Alan Ranger is a former British Royal Engineer, engineer, collector of World War II militaria and original period photographs, and prolific author. Alan started his publishing days with Model Art of Japan and has already authored 25 books in the Camera On series, typically focusing on weapon systems and vehicles.
Camera On Number 27 focuses on the World War II German heavy off-road wheeled passenger soft skinned vehicles – the title is self-explanatory - Schwerer Geländegängiger Personenkraftwagen and Successors, the Horch 108 Type 1, licensed built Ford Type EG, and light truck chassis Steyr 1500 and Mercedes Benz 1500A and S types. The beauty of this book is the photos were taken by German soldiers during their wartime service, not posed and polished propaganda shots.
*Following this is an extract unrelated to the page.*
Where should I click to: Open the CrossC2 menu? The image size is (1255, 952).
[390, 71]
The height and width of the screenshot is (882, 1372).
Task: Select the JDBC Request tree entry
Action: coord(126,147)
The Schwerer Geländegängiger Personenkraftwagen (abbreviated as the s. gl. Einheits-Pkw or Kfz.21) translated as the heavy cross-country standard passenger car, was produced by Horch and Ford from 1937-1942. Used primarily as personnel carriers and light gun towing vehicles, there were also closed body ambulances, commander cars, searchlight vehicles, and other special use vehicles. While reliable, the vehicle weight came in at over three tons for a one-ton cargo payload. Wartime constraints and shortages soon required a replacement, and the subsequent developments were one-ton trucks from Steyr and Mercedes Benz.
I am new to the Camera On series, and I like the format. While there is no table of contents, a brief history of the vehicle and its variants are provided. Most of the book then delves into wartime photographs showcasing the Horch Type 108 Einheits Heavy Passenger Cars (pp 7-64), Heavy Passenger Cars, the Mercedes Benz L 1500 (pp 65-71), Steyr 1500 and 2000A (Type 274) (pp72-80).
Modelers and historians looking for photographic inspiration are bound to find a s. gl. Einheits-Pkw they want to reproduce. This amazingly detailed collection of photos reflects the kraftfahrzeugen (Kfz) variants, including:
- Kfz. 19 Funkkraftwagen (radio car)
- Kfz. 21 Schwerer Personenkraftwagen (heavy passenger car for senior officers)
- Kfz. 23 Fernsprechkraftwagen (field telephone cable laying car)
- Kfz. 24 Verstärker-Kraftwagen (field telephone signal amplifier car)
- Kfz. 31 Krankenkraftwagen (field ambulance)
- Kfz. 69 Protzkraftwagen (prime mover for light loads)
- Kfz. 70 Mannschaftskraftwagen (troop carrier)
- Kfz. 81 Leichter Flakkraftwagen (anti-aircraft car)
- Kfz. 83-I Leichter Scheinwerferkraftwagen I (searchlight equipment car)
- Kfz. 83-II Leichter Scheinwerferkraftwagen II (60cm searchlight prime mover and crew transport)
- Kfz. o/A Kommandeur-Wagen mit Cabriolet-Aufbau (senior commander’s field car with convertible body and canvas tilt folding roof)
There is a lot in these 80 pages of photographs on a little covered WWII German vehicle subject. While the combat vehicles typically get the majority focus in books, history, and the limelight, it is the often-unsung support roles that set conditions on the battlefield. Author Alan Ranger does an amazing job bringing this little-known support vehicle into the spotlight it so richly deserves.
Profuse thanks to Casemate and IPMS-USA for providing the review sample.